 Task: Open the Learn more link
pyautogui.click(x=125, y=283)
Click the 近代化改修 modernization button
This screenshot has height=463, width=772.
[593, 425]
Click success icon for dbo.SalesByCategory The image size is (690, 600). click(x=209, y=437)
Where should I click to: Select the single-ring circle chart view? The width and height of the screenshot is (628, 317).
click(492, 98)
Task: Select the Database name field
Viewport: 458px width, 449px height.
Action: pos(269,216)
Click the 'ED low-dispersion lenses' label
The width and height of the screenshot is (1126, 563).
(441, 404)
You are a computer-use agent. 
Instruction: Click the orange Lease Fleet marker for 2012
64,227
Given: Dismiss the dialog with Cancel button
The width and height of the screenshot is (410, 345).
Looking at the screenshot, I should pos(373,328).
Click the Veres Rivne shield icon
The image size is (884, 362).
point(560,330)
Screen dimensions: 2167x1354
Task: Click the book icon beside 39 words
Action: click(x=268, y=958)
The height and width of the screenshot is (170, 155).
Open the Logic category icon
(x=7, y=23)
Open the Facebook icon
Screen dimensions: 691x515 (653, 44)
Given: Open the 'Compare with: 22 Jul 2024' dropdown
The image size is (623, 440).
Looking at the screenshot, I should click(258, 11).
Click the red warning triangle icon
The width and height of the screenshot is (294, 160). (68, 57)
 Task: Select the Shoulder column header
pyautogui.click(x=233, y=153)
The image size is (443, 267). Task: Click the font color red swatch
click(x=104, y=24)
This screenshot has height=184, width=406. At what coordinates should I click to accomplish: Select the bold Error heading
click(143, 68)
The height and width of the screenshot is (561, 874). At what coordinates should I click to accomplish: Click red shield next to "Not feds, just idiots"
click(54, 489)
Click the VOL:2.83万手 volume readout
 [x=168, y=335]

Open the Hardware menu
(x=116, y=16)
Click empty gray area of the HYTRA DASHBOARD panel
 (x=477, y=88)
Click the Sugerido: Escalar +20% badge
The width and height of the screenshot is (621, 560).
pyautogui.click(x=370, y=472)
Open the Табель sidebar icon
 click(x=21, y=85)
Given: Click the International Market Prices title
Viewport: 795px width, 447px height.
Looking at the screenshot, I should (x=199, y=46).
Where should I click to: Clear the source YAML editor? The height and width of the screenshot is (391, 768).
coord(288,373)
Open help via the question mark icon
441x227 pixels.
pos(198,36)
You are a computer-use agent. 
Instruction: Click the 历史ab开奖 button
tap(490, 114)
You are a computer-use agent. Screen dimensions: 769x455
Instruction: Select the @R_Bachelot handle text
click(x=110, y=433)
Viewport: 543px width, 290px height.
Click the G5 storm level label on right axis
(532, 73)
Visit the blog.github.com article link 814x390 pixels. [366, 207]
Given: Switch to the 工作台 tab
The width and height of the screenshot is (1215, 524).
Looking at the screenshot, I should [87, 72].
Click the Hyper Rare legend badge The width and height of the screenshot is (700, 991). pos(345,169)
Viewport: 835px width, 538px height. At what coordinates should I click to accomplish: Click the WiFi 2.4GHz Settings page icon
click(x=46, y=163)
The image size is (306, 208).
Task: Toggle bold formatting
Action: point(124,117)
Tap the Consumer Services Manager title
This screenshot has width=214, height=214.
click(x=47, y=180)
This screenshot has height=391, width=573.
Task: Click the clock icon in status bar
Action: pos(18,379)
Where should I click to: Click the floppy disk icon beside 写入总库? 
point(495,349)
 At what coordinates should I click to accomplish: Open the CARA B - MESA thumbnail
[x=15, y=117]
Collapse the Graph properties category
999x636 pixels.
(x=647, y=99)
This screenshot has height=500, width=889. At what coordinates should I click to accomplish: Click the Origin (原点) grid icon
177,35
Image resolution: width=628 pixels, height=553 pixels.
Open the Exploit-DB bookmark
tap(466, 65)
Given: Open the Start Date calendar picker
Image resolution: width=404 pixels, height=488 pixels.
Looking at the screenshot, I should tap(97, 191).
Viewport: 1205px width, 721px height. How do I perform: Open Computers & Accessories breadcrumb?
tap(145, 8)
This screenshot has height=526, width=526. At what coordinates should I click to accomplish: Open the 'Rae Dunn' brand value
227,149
◇ ◇ ◇ ◇ ◇
## ABOUT THIS EXERCISE
Which lines run from the one holding "Instruction: Select the" through the one holding "Tap the Consumer Services Manager title" in the records above? Repeat them exactly, both included, and nothing more.

## OUTPUT FOR THIS EXERCISE
Instruction: Select the @R_Bachelot handle text
click(x=110, y=433)
Viewport: 543px width, 290px height.
Click the G5 storm level label on right axis
(532, 73)
Visit the blog.github.com article link 814x390 pixels. [366, 207]
Given: Switch to the 工作台 tab
The width and height of the screenshot is (1215, 524).
Looking at the screenshot, I should [87, 72].
Click the Hyper Rare legend badge The width and height of the screenshot is (700, 991). pos(345,169)
Viewport: 835px width, 538px height. At what coordinates should I click to accomplish: Click the WiFi 2.4GHz Settings page icon
click(x=46, y=163)
The image size is (306, 208).
Task: Toggle bold formatting
Action: point(124,117)
Tap the Consumer Services Manager title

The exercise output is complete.